┌────────
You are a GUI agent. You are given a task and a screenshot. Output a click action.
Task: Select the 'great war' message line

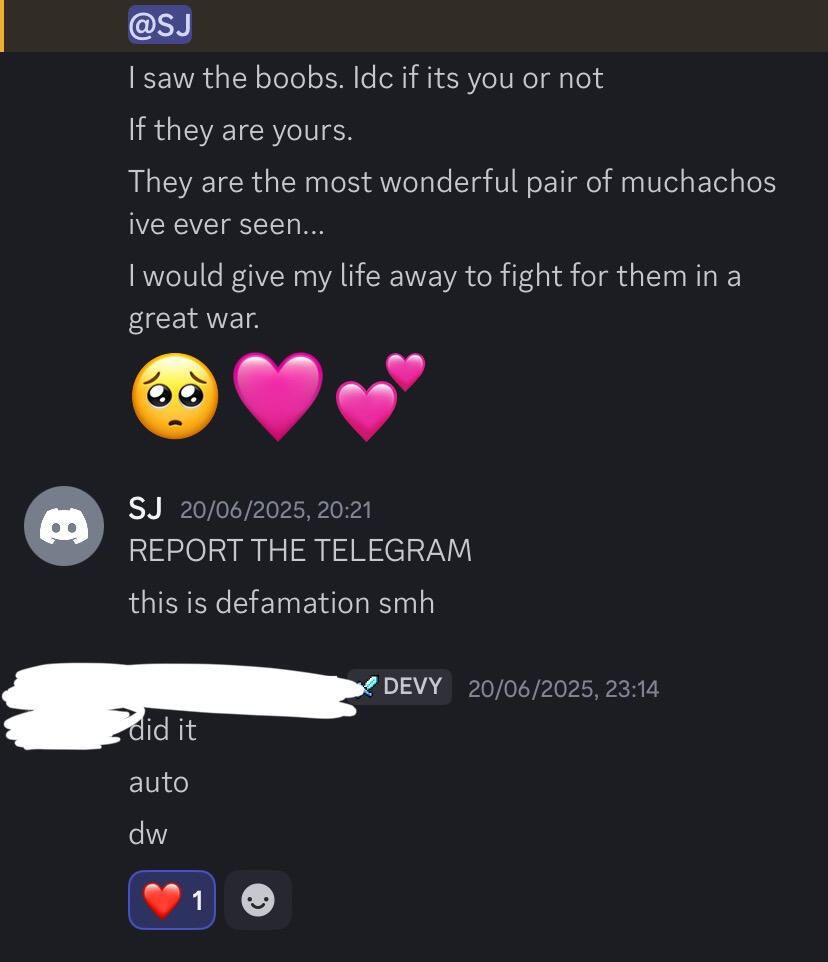pyautogui.click(x=194, y=318)
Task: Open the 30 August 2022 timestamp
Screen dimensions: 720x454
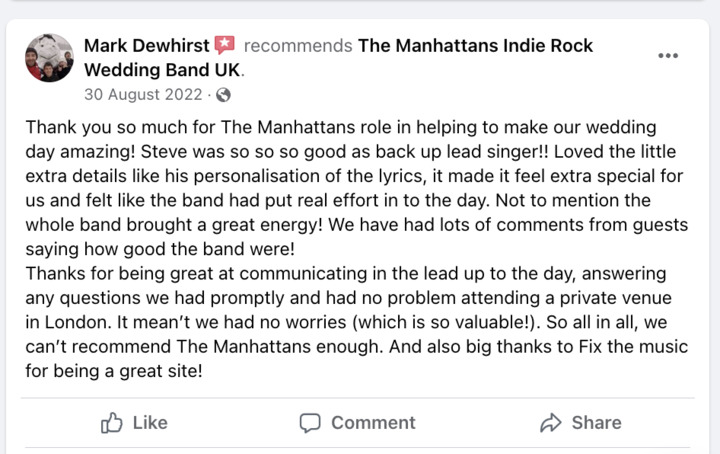Action: [143, 95]
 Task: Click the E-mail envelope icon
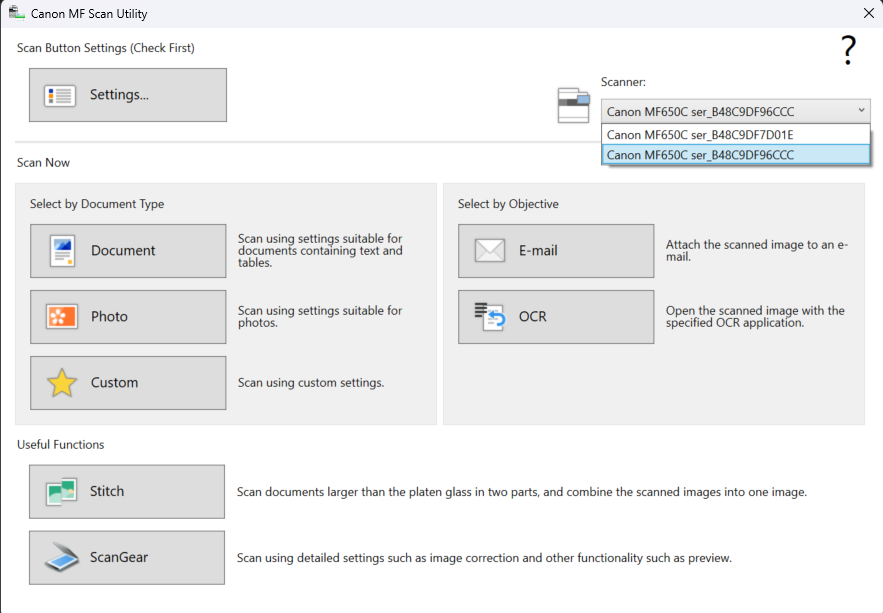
└────────
§ **Try it**
Set down the records exactly, without the pictures.

§ **Reply to the exercise**
You are a GUI agent. You are given a task and a screenshot. Output a click action.
Task: Select the 'great war' message line

pyautogui.click(x=194, y=318)
Task: Open the 30 August 2022 timestamp
Screen dimensions: 720x454
Action: [143, 95]
 Task: Click the E-mail envelope icon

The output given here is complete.